WORK INSTRUCTION :: Reply with the data below, repeated exactly in full.

INPUT FOR THIS TASK ::

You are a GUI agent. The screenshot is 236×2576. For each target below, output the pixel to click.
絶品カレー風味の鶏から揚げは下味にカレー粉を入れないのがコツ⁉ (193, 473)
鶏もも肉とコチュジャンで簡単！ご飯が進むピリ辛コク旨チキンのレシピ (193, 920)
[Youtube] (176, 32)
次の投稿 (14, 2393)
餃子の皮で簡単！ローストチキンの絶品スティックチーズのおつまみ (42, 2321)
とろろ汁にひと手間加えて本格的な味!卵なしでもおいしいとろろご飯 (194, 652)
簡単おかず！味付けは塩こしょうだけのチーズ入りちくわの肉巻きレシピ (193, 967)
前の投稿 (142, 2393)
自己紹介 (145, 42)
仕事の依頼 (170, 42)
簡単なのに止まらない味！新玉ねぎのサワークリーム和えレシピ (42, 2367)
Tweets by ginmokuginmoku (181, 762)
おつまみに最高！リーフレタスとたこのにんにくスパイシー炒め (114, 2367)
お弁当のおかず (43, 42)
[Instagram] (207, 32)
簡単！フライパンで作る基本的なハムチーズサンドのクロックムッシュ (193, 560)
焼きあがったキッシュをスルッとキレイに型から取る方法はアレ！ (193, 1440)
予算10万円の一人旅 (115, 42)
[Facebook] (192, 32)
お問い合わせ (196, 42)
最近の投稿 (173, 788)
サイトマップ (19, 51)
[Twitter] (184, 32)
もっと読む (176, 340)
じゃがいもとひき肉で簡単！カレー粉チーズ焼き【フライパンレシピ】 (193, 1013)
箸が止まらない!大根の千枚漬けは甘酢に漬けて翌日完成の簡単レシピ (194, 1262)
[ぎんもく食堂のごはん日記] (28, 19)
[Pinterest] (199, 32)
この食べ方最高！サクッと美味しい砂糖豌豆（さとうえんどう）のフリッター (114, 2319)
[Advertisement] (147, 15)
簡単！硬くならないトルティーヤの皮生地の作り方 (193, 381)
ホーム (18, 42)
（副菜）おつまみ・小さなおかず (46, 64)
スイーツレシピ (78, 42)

OUTPUT BELOW ::
You are a GUI agent. The screenshot is 236×2576. For each target below, output the pixel to click.
絶品カレー風味の鶏から揚げは下味にカレー粉を入れないのがコツ⁉ (193, 473)
鶏もも肉とコチュジャンで簡単！ご飯が進むピリ辛コク旨チキンのレシピ (193, 920)
[Youtube] (176, 32)
次の投稿 (14, 2393)
餃子の皮で簡単！ローストチキンの絶品スティックチーズのおつまみ (42, 2321)
とろろ汁にひと手間加えて本格的な味!卵なしでもおいしいとろろご飯 (194, 652)
簡単おかず！味付けは塩こしょうだけのチーズ入りちくわの肉巻きレシピ (193, 967)
前の投稿 (142, 2393)
自己紹介 (145, 42)
仕事の依頼 (170, 42)
簡単なのに止まらない味！新玉ねぎのサワークリーム和えレシピ (42, 2367)
Tweets by ginmokuginmoku (181, 762)
おつまみに最高！リーフレタスとたこのにんにくスパイシー炒め (114, 2367)
お弁当のおかず (43, 42)
[Instagram] (207, 32)
簡単！フライパンで作る基本的なハムチーズサンドのクロックムッシュ (193, 560)
焼きあがったキッシュをスルッとキレイに型から取る方法はアレ！ (193, 1440)
予算10万円の一人旅 (115, 42)
[Facebook] (192, 32)
お問い合わせ (196, 42)
最近の投稿 (173, 788)
サイトマップ (19, 51)
[Twitter] (184, 32)
もっと読む (176, 340)
じゃがいもとひき肉で簡単！カレー粉チーズ焼き【フライパンレシピ】 (193, 1013)
箸が止まらない!大根の千枚漬けは甘酢に漬けて翌日完成の簡単レシピ (194, 1262)
[ぎんもく食堂のごはん日記] (28, 19)
[Pinterest] (199, 32)
この食べ方最高！サクッと美味しい砂糖豌豆（さとうえんどう）のフリッター (114, 2319)
[Advertisement] (147, 15)
簡単！硬くならないトルティーヤの皮生地の作り方 (193, 381)
ホーム (18, 42)
（副菜）おつまみ・小さなおかず (46, 64)
スイーツレシピ (78, 42)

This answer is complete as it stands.